Cela signifie que la liberté d’expression de ceux qui ne détiennent pas de capital – et celui-ci est essentiellement moyen de production – est extrêmement faible, voire complètement inexistante.

Bref, c’est la liberté de pousser le caddie.

Dans ces conditions utopiques il apparaîtrait inévitablement un ressentiment populaire tout à fait justifié à l’encontre de ceux qui paraîtraient bénéficier d’un privilège de l’expression de leurs idées, de leurs croyances, de leurs créations. Alors les autorités seraient obligées de légiférer pour préserver l’ordre public, à la fois pour museler ce ressentiment, mais aussi pour encadrer la capacité d’expression des riches par une sorte de loi somptuaire : la liberté de ton réelle ou apparente devenant une sorte de signe extérieur de richesse.

Dans une utopie libérale réalisée, comme elle l’était d’ailleurs sur la toile internet à ses débuts, la liberté de répéter les messages serait par contre presque totale, la production spontanée du bruit, du vice et de la bêtise suffisant à rendre inutile tout contrôle idéologique en noyant dans le flot tous les messages pertinents, et dire ce qu'on pense « librement » ou « spontanément » n’y serait plus qu’une manifestation de psittacisme aléatoire. Il importerait peu que X ou Y prennent position pour A ou pour B, puisque le rapport de force entre A et B serait fixé par l’investissement quantitatif respectif de capital. Mais on constate qu’une telle utopie est condamnée à en rester une , car la production intellectuelle dans n’importe qu’elle société doit rester au contact du réel, et il est bien évident que dans de telles conditions, quand l’astrologie fait jeu égal avec l’astronomie, ce n’est pas possible.

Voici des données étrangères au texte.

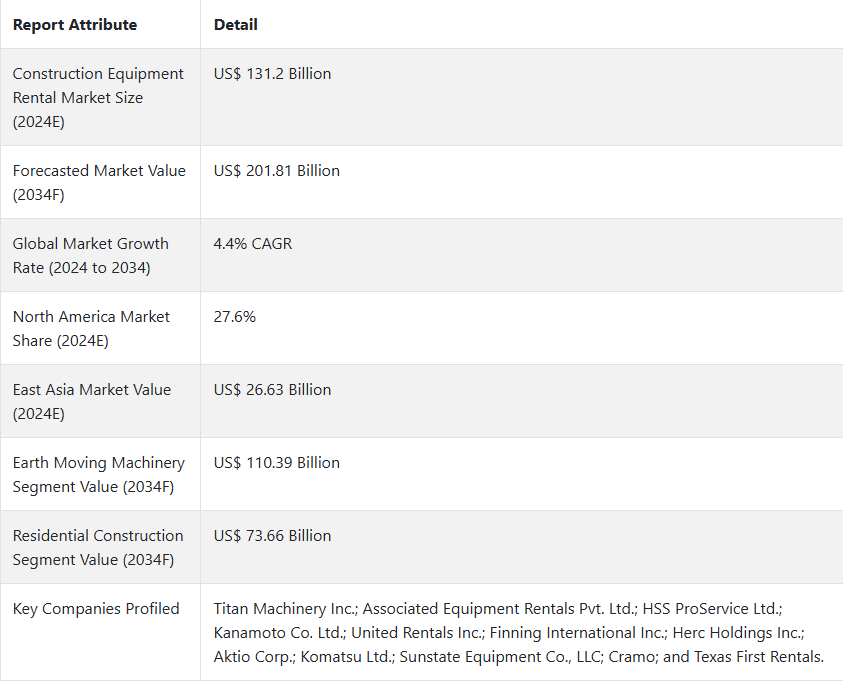The height and width of the screenshot is (684, 843).
Task: Select the North America Market Share cell
Action: 91,328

Les limitations à la liberté d’expression dans les sociétés capitalistes réelles sont destinées dans une certaine mesure à empêcher qu’un capital en écrase un autre et en pratique reflètent l’influence des différents clans de la bourgeoisie qui ont chacun leur idéologie propre – en général fortement biaisée - sur la prise de décision dans les institutions d’État et sur le récit idéologique qu’il est nécessaire de diffuser dans les masses pour que la société bourgeoise continue indéfiniment...

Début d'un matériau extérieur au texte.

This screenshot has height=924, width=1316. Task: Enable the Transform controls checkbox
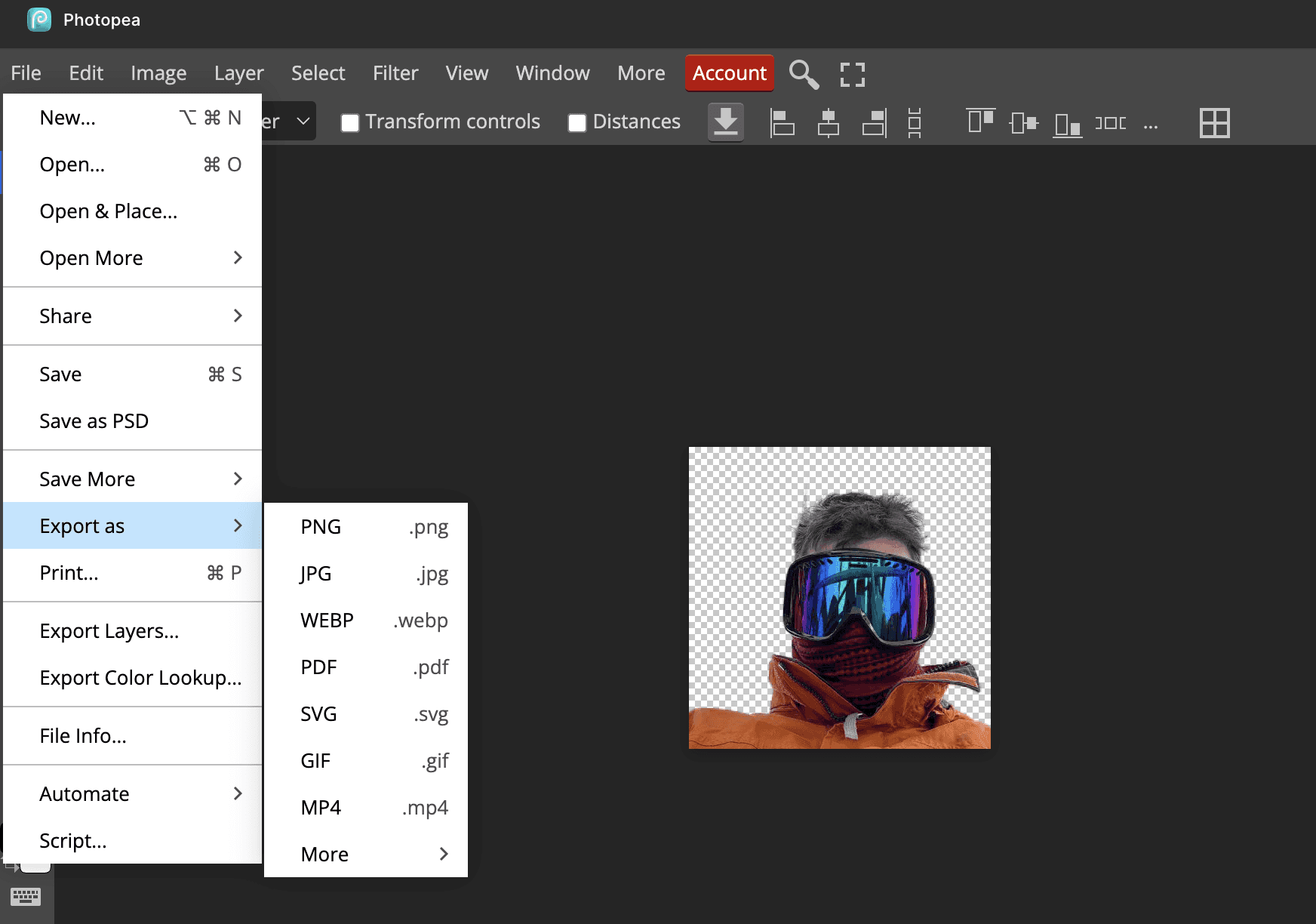pos(350,122)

La liberté n’est pas le droit de dire – ni de faire - n’importe quoi – droit qui n’est jamais effectif, toutes les civilisations ayant leurs tabous, qui sont presque toujours liés en dernière analyse à des prescriptions concernant la sexualité et la mort et plus ou moins consciemment assumées et qui évoluent au cours de l’histoire selon un rythme difficilement explicable.

La liberté c’est la conscience de penser et le courage de faire de ce qui est nécessaire au moment historique précis où l’on vit – en ce moment, c’est de s’opposer aux guerres impérialistes de l’Occident post-moderne en Ukraine et de Gaza et à la guerre mondiale contre la Chine qu’il nous prépare.

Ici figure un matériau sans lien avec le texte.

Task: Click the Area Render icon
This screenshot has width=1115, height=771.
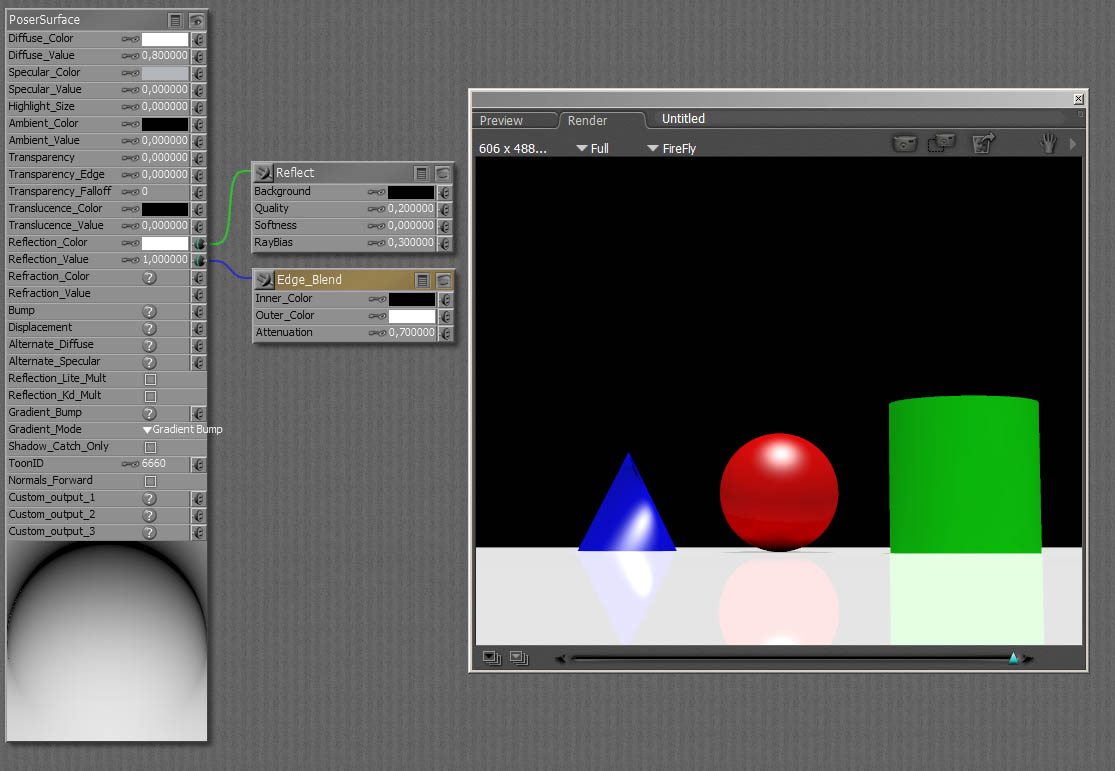Action: tap(941, 144)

On se doit de combattre pour la liberté d’expression des exploités et des opprimés qui est toujours contestée dans la pratique, mais la liberté d’expression absolue en soi et pour soi est une idole, parce qu’elle n’existe pas ailleurs que dans la rhétorique des tribunaux, et que les transgressions de la morale dominante se renversent aux générations suivantes en conventions, et on passe nécessairement de la Factory d’Andy Warhol à New York en 1968 à l’Eurovision à Malmö en 2024.

Ce n’est pas le principe de la liberté inscrit dans le marbre qui défend celle des opprimés, c’est la lutte des opprimés qui donne un peu de substance réelle à ce principe idéologique.